U.S. carriers in July operated more flights than they did a year ago and in June, but cancellations also rose, according to the U.S. Department of Transportation’s latest Air Traffic Consumer Report.
Reporting carriers in July operated more than 623,000 flights, representing a 2.5 percent increase from July 2022, as well as a 3.7 percent bump from June 2023. Carriers, however, also canceled 2.5 percent of scheduled flights, an increase from the 1.8 percent reported a year prior and the 2.1 percent reported in June 2023.
U.S. carriers in July with the lowest rates of canceled flights included Alaska Airlines Network (0.4 percent), Hawaiian Airlines (0.8 percent) and Allegiant Airlines (0.9 percent). Those with the highest cancellations rates were JetBlue (6.8 percent) as well as Frontier Airlines and United Airlines Network, each at 4.5 percent. Networks include branded codeshare partners.
Airlines in July handled 45.6 million bags and reported a mishandled baggage rate of 0.75 percent, higher than the 0.70 percent rate in June 2023 and the 0.64 percent rate in July 2022.

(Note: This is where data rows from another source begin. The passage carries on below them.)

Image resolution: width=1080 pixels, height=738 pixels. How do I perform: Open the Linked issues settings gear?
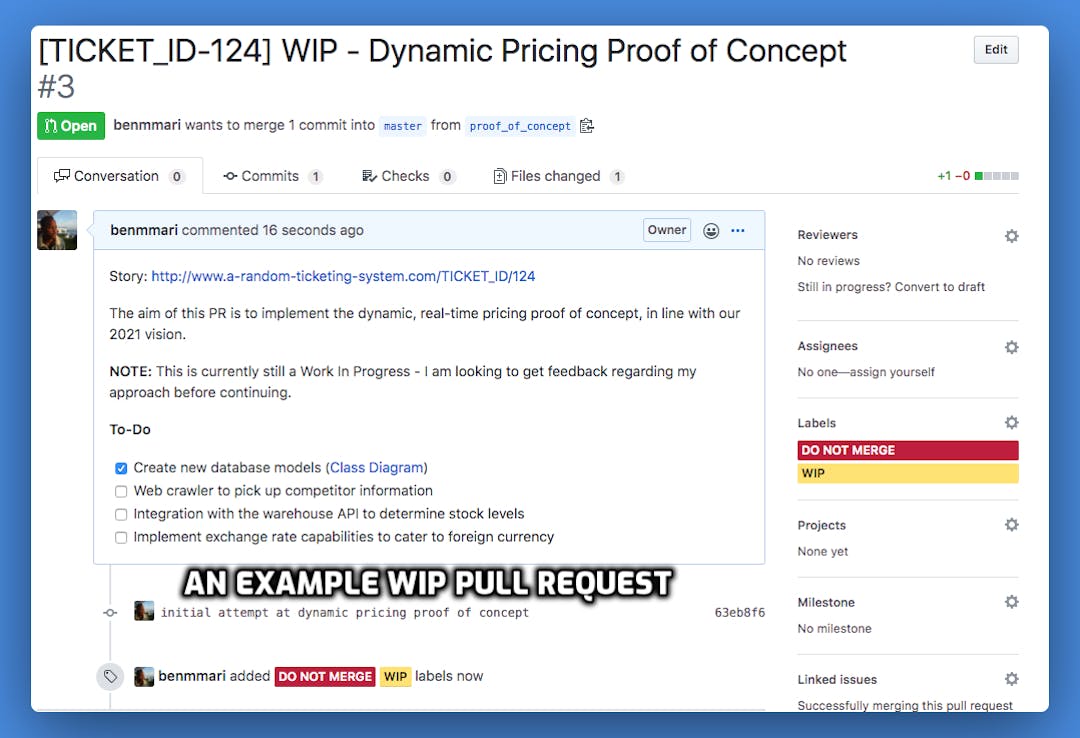click(1011, 679)
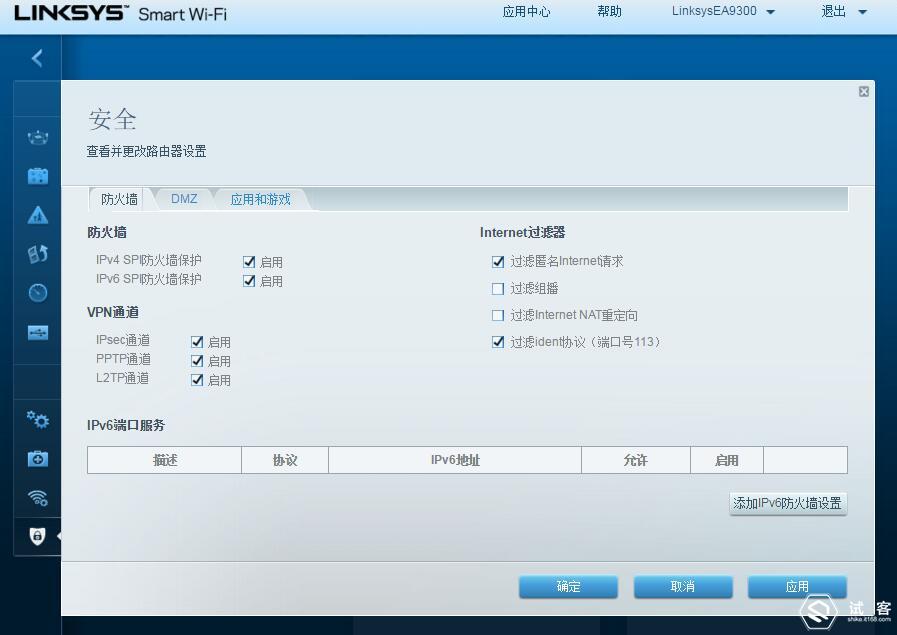Collapse the sidebar with the back arrow
Screen dimensions: 897x635
click(36, 57)
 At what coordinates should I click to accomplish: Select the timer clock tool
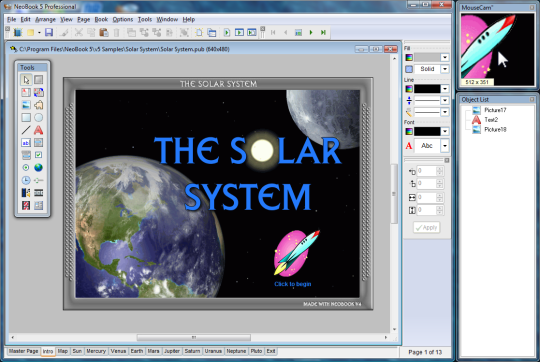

For the eighth month in a row, DOT did not include complaint data in its report, citing a continued “high volume of air travel service complaints against airlines and ticket agents. The Office of Aviation Consumer Protection is processing them. DOT also noted that on Sept. 29 it was awarded an $8 million grant from the Technology Modernization Fund to “help modernize OACP’s outdated complaint and case tracking application system.” The last complaint data DOT reported was for February 2023, released Aug. 2.